Grzegorz Napieralski ocenił, że wsi udało się zrobić wielki krok do przodu. Zaznaczył, że politycy muszą pilnować, aby w nowej perspektywie budżetowej rolnicy dostali takie same dopłaty, jak ich koledzy z zachodu. Jego zdaniem, na wsi należy zwiększać dostępność do żłobków, przedszkoli, a także studiów.

Bronisław Komorowski zaznaczył, że wieś dostała ogromną szansę w związku z naszym wejściem do UE. Jak mówił, dziś należy pytać o nowoczesność i cywilizacyjny postęp wsi. W tym kontekście podkreślił konieczność dbania o rozwój szkolnictwa, usług i dróg. Apelował, by pamiętać o tzw. schetynówkach (drogi budowane dzięki programowi rządowemu w gminach), a także o Orlikach.

O in vitro

Według kandydata PO, okrucieństwem byłoby zabrać szansę młodym małżeństwom na dziecko. To jest problem trudny, ale do rozwiązania. Trzeba, tak jak w sprawach aborcji, znaleźć rozwiązanie kompromisowe, które by szanowało wrażliwość katolicką w kwestii ilości zarodków, ale nie może się zdarzyć, że ktoś - jak środowisko pana prezesa Kaczyńskiego - zgłosi do Sejmu ustawę o karaniu więzieniem za stosowanie metody in vitro - powiedział.

Kandydat PiS stwierdził, że w Polsce jest za mało dzieci i jest potrzebny wielki program walki z bezpłodnością. Metoda in vitro to jest, można powiedzieć, metoda ostatnia - stwierdził. Ja osobiście będę tutaj zachowywał swoje stanowisko jako katolika, natomiast z całą mocą poprę wszystkie działania zmierzające do tego, żeby polskie pary małżeńskie mogły mieć dzieci - zadeklarował.

Dzieci to wielka radość - powiedział kandydat SLD. Dodał, że nie wyobraża sobie życia bez dzieci, ale wiele par nie ma tego szczęścia. I właśnie nowoczesna medycyna pozwala się im cieszyć tak samo, jak ja. Jeżeli możemy ludziom pomóc, to pomóżmy. In vitro pomaga ludziom. Bezpłodność jest chorobą. Jeżeli możemy pomóc ludziom, to to zróbmy, refundujmy in vitro wszystkim - wezwał. Dodał, że nie rozumie prawicowych polityków, którzy zrobili z tego wojnę ideologiczną.

Dostarczone dane →
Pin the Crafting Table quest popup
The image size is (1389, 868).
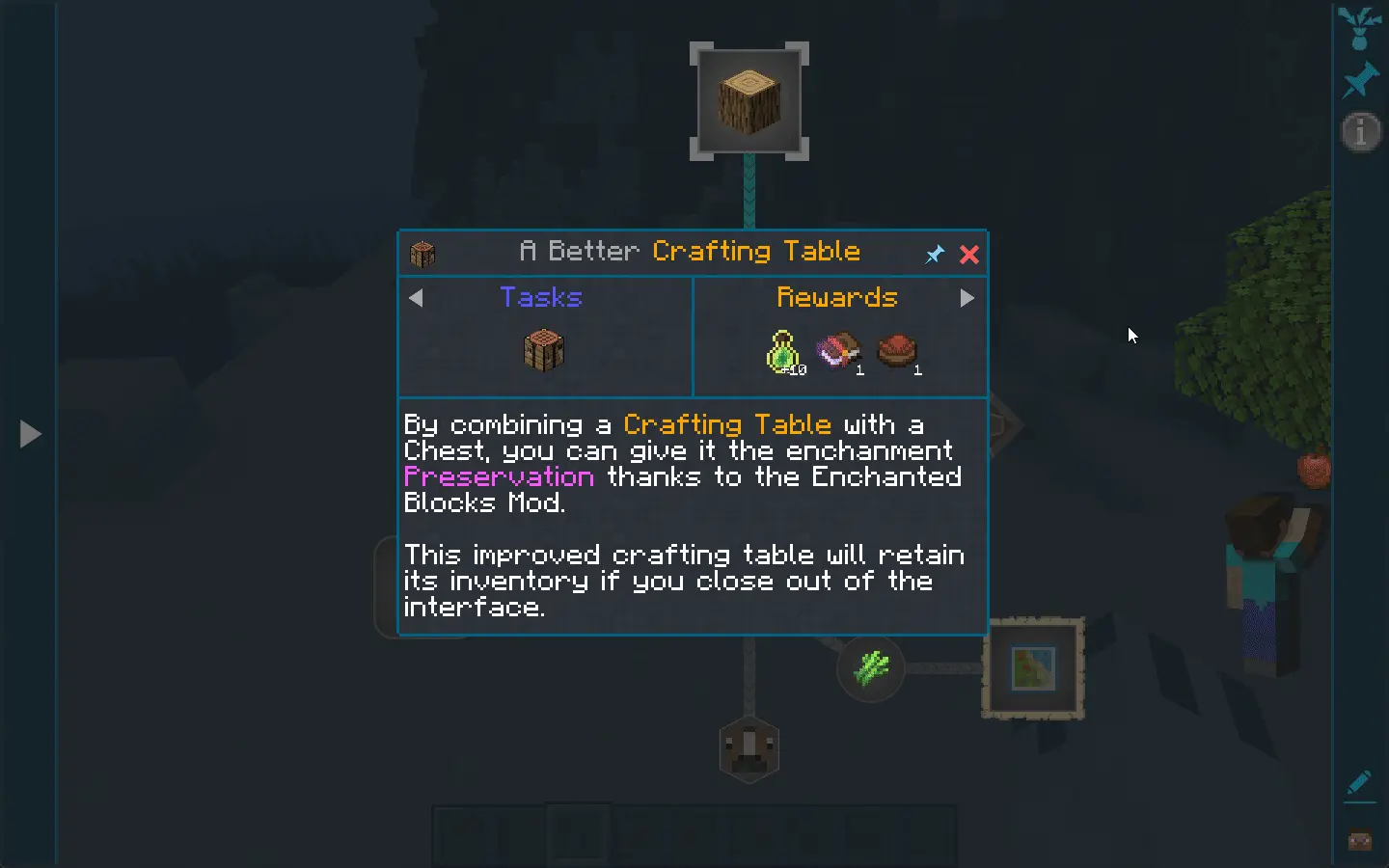pos(934,254)
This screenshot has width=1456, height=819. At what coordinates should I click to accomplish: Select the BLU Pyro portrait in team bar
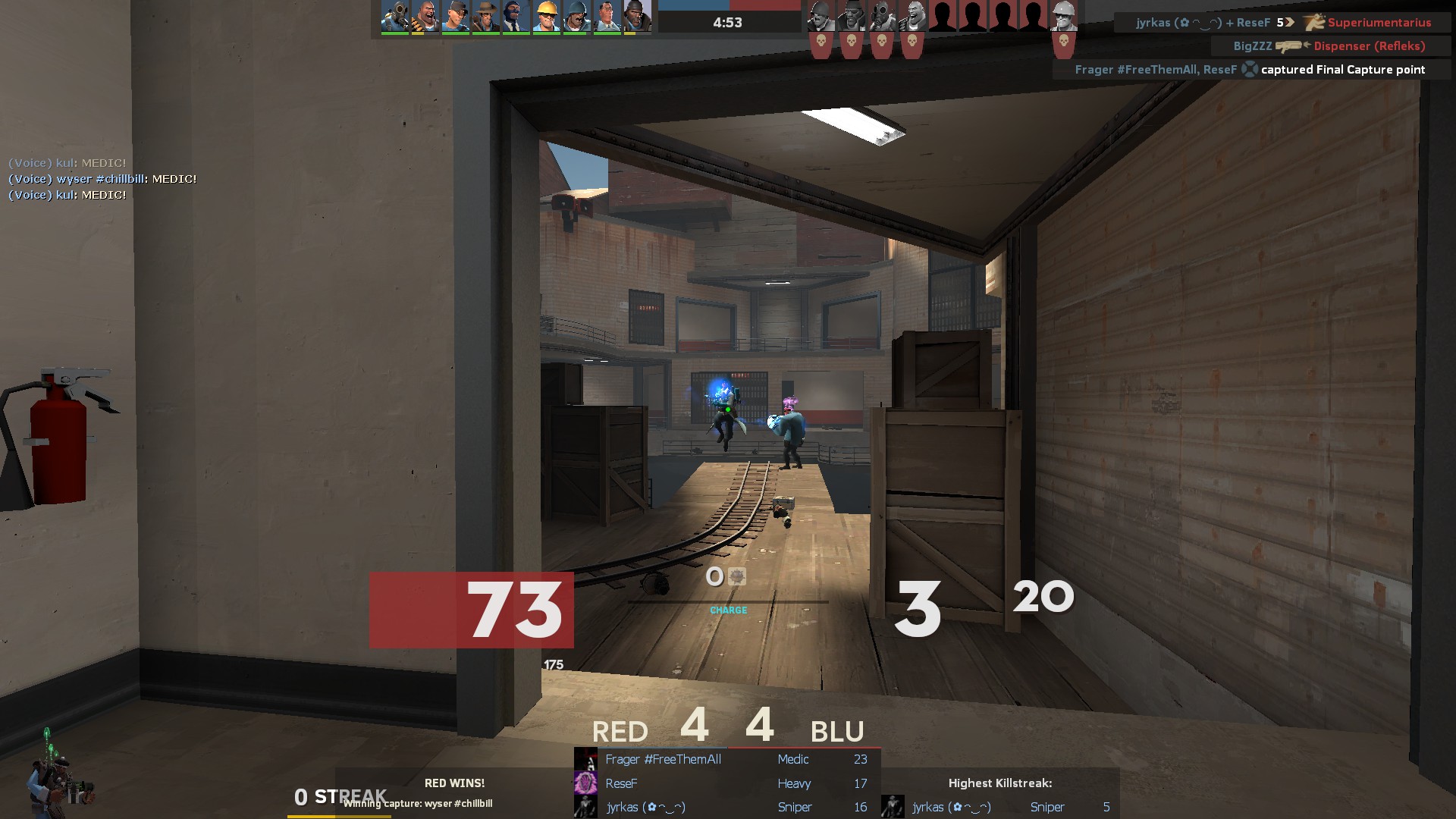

Zadania do wykonania →
a: Przepisz fragment tekstu o wypowiedziach kandydatów od „Kandydat PiS stwierdził, że” aż do „dzieci - zadeklarował.” włącznie i zamień w nim „bezpłodnością” na „niepłodnością”.
b: Wypisz wszystkie skróty nazw partii politycznych, które występują w tekście o wypowiedziach kandydatów.
c: Dopisz dalszą część tekstu o wypowiedziach kandydatów, zaczynając po jego ostatnim zdaniu.
Dane pochodzą z innego źródła niż tekst.

Odpowiedzi końcowe →
a:
Kandydat PiS stwierdził, że w Polsce jest za mało dzieci i jest potrzebny wielki program walki z niepłodnością. Metoda in vitro to jest, można powiedzieć, metoda ostatnia - stwierdził. Ja osobiście będę tutaj zachowywał swoje stanowisko jako katolika, natomiast z całą mocą poprę wszystkie działania zmierzające do tego, żeby polskie pary małżeńskie mogły mieć dzieci - zadeklarował.

b: PO, PiS, SLD

c:
Według kandydata PSL, są takie sprawy sumienia, które nie powinny być przez polityka zanadto regulowane. Oprócz tego kłopotu, jest wiele rodzin, które nie mają pracy, mają zbyt niskie zarobki, nawet jak mogą, nie decydują się na dziecko. Jak ludzie będą mieli pracę, będą mogli rozwiązać także te problemy - ocenił Pawlak.

O wejściu Polski do strefy euro

Grzegorz Napieralski podkreślał, że przyjęcie euro zostało zapisane w traktacie akcesyjnym do UE. Nie chciałbym, aby Polska stała się krajem drugiej prędkości - mówił. Według kandydata SLD, euro uspokoi tych, którzy mają kredyty w obcej walucie, poprawi stabilizację naszej gospodarki, ale musi być wprowadzone na dogodnych warunkach, by Polak "nie stracił". Jak dodał, ufa nowemu prezesowi NBP - Markowi Belce.

Bronisław Komorowski powiedział, że z największą satysfakcją przyjmuje to, że Napieralski cieszy się, iż Belka został szefem NBP. Prezes NBP jest bardzo ważny, bo on będzie w tej kadencji wprowadzał Polskę do strefy euro, prawdopodobnie będzie to robił w 2015 lub 2016 r. Trzeba Polskę do tego przygotować - mówił. W ocenie marszałka, aby to zrobić trzeba dbać o stały wzrost gospodarczy, a nie zwiększać deficyt.

Jarosław Kaczyński odnosząc się do sprawy euro powiedział: my jesteśmy tutaj ostrożniejsi, euro ma swoje zalety (...), ale euro to jest rozwiązanie, które - gdyby na przykład je przyjąć przed kryzysem - na pewno bardzo by nam zaszkodziło. Euro z całą pewnością uderzałoby w kieszenie polskich rodzin, bo wszędzie jest to związane ze wzrostem kosztów utrzymania, a ja uważam, że moim obowiązkiem - jako polityka, tym bardziej jako prezydenta - jest dbanie o polskie kieszenie, a w szczególności o kieszenie tych przeciętnych - mówił.

Według Waldemara Pawlaka, euro należy wprowadzić w Polsce wtedy, gdy to będzie korzystne dla ludzi i gospodarki. Dobry kurs jest ważniejszy niż czas - powiedział. Pawlak ocenił też, że dzięki temu, iż polscy przedsiębiorcy umieli sobie radzić z kryzysem i dzięki temu, że mieliśmy własną walutę, udało nam się utrzymać konkurencyjność na rynkach międzynarodowych.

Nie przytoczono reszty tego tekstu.